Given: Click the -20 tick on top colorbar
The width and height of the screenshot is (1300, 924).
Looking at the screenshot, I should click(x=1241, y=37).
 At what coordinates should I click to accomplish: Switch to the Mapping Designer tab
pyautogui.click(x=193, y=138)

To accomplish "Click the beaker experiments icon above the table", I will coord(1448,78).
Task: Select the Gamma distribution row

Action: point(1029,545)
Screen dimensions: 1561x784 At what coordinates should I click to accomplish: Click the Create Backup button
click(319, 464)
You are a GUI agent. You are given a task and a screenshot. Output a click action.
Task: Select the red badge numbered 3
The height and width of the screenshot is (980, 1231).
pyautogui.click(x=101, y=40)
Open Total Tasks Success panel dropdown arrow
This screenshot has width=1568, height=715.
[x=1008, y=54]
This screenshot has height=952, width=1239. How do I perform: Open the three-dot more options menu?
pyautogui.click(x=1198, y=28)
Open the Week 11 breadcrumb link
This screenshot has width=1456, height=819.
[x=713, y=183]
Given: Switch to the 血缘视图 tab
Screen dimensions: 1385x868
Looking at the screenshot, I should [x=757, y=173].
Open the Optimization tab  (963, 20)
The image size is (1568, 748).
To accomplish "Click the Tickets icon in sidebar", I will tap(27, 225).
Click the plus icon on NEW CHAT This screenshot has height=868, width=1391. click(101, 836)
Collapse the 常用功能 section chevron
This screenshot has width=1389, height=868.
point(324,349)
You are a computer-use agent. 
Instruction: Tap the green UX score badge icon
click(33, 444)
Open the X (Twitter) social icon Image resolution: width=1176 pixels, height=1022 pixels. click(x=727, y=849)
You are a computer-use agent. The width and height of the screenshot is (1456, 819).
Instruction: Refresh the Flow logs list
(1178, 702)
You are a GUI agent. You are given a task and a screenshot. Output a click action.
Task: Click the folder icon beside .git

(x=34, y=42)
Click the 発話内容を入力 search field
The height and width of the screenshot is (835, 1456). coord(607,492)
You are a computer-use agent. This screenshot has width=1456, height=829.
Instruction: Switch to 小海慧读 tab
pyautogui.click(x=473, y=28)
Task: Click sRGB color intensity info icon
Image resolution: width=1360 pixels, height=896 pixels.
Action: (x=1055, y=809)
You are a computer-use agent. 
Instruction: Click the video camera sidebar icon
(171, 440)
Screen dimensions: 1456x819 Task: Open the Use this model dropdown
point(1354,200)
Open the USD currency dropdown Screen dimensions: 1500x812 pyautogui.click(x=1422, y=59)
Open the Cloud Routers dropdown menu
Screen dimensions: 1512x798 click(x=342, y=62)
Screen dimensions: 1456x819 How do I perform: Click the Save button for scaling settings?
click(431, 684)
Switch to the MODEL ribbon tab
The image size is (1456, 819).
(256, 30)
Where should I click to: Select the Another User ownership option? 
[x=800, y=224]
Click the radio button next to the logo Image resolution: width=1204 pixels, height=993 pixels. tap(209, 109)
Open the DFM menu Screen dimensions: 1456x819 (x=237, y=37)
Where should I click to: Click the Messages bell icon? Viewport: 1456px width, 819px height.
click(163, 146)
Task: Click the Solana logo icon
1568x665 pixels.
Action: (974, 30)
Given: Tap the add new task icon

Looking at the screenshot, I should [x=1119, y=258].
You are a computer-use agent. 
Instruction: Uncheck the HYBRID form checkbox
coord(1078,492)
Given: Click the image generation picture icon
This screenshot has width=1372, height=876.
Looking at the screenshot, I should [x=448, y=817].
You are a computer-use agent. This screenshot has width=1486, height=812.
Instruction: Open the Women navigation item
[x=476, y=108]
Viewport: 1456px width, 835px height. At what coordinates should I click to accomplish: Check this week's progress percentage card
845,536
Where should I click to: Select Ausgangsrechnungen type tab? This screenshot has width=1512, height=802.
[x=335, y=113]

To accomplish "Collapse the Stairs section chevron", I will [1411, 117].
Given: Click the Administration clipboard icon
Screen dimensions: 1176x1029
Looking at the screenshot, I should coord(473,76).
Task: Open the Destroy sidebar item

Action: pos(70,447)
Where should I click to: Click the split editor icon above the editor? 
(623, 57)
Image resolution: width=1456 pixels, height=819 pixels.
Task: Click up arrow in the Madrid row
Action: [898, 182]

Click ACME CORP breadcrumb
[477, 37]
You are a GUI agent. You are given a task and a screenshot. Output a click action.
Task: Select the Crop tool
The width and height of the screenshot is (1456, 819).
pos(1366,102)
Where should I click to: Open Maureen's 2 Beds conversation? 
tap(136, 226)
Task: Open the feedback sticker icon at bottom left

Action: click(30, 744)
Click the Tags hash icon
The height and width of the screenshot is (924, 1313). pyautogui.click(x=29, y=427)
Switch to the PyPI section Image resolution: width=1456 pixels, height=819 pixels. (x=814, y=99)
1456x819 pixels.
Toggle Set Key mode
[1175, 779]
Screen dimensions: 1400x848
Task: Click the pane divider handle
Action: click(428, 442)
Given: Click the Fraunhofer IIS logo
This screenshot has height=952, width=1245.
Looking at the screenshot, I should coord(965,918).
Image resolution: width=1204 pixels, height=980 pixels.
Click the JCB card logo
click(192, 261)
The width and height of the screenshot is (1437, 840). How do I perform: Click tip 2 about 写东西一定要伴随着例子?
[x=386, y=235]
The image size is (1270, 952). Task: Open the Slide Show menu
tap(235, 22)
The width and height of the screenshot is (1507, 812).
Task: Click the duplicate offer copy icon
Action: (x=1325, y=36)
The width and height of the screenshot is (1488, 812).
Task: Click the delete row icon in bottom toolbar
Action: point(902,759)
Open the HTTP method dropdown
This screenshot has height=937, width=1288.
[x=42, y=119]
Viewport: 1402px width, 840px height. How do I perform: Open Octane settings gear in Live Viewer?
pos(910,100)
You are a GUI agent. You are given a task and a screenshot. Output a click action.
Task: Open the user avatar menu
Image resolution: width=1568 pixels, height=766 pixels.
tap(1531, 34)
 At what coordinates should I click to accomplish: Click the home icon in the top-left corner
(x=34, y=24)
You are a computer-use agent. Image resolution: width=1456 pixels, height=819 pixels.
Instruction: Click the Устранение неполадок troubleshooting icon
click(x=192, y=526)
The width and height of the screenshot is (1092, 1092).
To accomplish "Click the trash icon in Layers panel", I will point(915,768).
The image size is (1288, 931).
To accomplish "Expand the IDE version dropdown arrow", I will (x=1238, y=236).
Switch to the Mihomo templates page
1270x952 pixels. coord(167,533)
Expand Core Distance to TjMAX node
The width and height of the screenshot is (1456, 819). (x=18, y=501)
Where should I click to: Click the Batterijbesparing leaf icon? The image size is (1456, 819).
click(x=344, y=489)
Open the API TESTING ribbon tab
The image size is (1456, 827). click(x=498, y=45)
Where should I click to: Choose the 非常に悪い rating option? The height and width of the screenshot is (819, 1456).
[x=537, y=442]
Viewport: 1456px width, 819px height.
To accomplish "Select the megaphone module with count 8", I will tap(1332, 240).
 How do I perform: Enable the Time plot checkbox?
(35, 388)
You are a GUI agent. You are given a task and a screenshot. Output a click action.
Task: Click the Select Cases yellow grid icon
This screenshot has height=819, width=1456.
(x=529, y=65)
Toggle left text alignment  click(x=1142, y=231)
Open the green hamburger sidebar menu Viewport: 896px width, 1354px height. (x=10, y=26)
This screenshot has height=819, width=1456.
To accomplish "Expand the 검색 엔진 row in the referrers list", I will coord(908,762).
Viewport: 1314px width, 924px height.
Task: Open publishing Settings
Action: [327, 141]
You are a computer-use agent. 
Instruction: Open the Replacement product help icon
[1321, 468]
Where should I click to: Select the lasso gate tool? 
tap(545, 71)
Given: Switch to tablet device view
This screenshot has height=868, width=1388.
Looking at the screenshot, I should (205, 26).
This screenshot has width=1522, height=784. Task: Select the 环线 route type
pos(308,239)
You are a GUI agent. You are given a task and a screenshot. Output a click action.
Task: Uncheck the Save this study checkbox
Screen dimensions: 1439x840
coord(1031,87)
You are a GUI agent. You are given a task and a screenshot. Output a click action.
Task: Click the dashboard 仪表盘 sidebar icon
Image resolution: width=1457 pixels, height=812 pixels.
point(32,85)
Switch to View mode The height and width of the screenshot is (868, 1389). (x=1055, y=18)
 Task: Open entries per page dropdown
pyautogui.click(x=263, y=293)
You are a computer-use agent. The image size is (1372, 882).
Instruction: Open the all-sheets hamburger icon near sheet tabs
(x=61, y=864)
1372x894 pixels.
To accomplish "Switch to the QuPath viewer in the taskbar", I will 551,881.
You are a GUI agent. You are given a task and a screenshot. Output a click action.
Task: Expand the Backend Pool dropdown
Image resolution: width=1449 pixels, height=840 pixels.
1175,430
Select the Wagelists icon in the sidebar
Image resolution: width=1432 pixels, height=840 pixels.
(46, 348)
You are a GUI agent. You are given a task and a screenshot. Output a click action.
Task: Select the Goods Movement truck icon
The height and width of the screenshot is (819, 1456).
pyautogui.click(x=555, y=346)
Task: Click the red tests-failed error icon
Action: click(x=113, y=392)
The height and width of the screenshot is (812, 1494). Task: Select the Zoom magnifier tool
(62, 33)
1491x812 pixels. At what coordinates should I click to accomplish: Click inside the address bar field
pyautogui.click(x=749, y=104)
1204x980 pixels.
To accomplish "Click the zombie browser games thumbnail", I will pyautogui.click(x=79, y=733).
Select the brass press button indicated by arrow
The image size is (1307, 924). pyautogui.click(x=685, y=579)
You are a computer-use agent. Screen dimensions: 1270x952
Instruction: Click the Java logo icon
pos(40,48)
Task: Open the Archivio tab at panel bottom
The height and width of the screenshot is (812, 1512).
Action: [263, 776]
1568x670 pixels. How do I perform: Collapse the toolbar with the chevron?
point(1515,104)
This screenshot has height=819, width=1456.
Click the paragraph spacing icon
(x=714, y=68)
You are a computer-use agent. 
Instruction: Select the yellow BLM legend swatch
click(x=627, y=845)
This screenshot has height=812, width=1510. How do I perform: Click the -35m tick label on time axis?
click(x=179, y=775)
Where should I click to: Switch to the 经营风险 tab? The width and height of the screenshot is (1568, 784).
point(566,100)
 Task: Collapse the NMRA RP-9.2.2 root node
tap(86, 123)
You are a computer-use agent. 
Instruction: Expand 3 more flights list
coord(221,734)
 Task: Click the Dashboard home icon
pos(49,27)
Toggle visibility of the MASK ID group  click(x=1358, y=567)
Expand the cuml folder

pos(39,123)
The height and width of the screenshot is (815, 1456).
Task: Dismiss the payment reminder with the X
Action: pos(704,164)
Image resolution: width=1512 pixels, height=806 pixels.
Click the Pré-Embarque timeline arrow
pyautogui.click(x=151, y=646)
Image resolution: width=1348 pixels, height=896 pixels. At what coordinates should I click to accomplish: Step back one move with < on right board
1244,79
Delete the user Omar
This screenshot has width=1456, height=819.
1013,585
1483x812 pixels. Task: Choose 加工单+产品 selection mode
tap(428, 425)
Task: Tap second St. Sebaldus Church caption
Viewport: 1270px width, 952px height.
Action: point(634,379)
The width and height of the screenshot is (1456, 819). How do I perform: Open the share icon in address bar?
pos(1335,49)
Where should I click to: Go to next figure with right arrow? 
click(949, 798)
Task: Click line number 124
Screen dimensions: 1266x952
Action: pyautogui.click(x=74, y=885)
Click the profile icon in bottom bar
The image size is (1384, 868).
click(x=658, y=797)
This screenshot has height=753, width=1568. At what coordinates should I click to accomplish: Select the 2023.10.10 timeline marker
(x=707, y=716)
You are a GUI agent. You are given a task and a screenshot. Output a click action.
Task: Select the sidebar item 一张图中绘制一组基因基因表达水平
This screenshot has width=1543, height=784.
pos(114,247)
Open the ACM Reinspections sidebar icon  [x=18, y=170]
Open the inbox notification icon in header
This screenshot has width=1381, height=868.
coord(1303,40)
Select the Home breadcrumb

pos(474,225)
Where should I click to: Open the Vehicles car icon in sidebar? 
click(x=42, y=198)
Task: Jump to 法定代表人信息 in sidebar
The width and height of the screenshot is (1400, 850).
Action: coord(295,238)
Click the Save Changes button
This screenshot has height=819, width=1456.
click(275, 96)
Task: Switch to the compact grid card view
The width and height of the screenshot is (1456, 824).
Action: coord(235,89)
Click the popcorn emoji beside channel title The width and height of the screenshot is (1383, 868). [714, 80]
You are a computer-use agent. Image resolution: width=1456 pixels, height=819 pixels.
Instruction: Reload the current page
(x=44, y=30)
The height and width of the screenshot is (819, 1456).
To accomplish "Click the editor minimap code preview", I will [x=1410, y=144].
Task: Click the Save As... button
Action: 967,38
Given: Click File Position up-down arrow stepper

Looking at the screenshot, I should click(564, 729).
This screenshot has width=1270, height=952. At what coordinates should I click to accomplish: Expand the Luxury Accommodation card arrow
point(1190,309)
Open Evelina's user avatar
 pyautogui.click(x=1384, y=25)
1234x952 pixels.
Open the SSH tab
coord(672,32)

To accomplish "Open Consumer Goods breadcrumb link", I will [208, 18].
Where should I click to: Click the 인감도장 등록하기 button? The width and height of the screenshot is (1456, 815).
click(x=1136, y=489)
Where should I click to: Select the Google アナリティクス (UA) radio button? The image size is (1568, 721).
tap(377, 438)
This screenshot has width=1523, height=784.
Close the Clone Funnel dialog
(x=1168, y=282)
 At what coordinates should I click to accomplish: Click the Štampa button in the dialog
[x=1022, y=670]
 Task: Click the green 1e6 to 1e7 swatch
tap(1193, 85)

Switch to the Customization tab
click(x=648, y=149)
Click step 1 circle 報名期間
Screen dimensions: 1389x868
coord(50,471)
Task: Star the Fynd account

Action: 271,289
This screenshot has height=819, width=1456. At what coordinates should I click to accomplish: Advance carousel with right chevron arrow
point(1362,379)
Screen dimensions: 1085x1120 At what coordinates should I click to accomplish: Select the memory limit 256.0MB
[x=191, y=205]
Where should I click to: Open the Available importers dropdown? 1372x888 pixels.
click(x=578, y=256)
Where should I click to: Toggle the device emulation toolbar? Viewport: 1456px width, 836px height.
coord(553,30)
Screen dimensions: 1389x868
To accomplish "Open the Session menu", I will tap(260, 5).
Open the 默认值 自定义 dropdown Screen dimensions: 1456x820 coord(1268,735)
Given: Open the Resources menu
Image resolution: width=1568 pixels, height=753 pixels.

::::

→ Work order
Of the entries listed above, reproduce only the lines starting at the line containing "Given: Tap the add new task icon" and ending at the line containing "1456x819 pixels.". Include both, exactly as they stand.

→ Answer for this exercise
Given: Tap the add new task icon

Looking at the screenshot, I should [x=1119, y=258].
You are a computer-use agent. 
Instruction: Uncheck the HYBRID form checkbox
coord(1078,492)
Given: Click the image generation picture icon
This screenshot has width=1372, height=876.
Looking at the screenshot, I should [x=448, y=817].
You are a computer-use agent. This screenshot has width=1486, height=812.
Instruction: Open the Women navigation item
[x=476, y=108]
Viewport: 1456px width, 835px height. At what coordinates should I click to accomplish: Check this week's progress percentage card
845,536
Where should I click to: Select Ausgangsrechnungen type tab? This screenshot has width=1512, height=802.
[x=335, y=113]

To accomplish "Collapse the Stairs section chevron", I will [1411, 117].
Given: Click the Administration clipboard icon
Screen dimensions: 1176x1029
Looking at the screenshot, I should coord(473,76).
Task: Open the Destroy sidebar item

Action: pos(70,447)
Where should I click to: Click the split editor icon above the editor? 
(623, 57)
Image resolution: width=1456 pixels, height=819 pixels.
Task: Click up arrow in the Madrid row
Action: [898, 182]

Click ACME CORP breadcrumb
[477, 37]
You are a GUI agent. You are given a task and a screenshot. Output a click action.
Task: Select the Crop tool
The width and height of the screenshot is (1456, 819).
pos(1366,102)
Where should I click to: Open Maureen's 2 Beds conversation? 
tap(136, 226)
Task: Open the feedback sticker icon at bottom left

Action: click(30, 744)
Click the Tags hash icon
The height and width of the screenshot is (924, 1313). pyautogui.click(x=29, y=427)
Switch to the PyPI section Image resolution: width=1456 pixels, height=819 pixels. (x=814, y=99)
1456x819 pixels.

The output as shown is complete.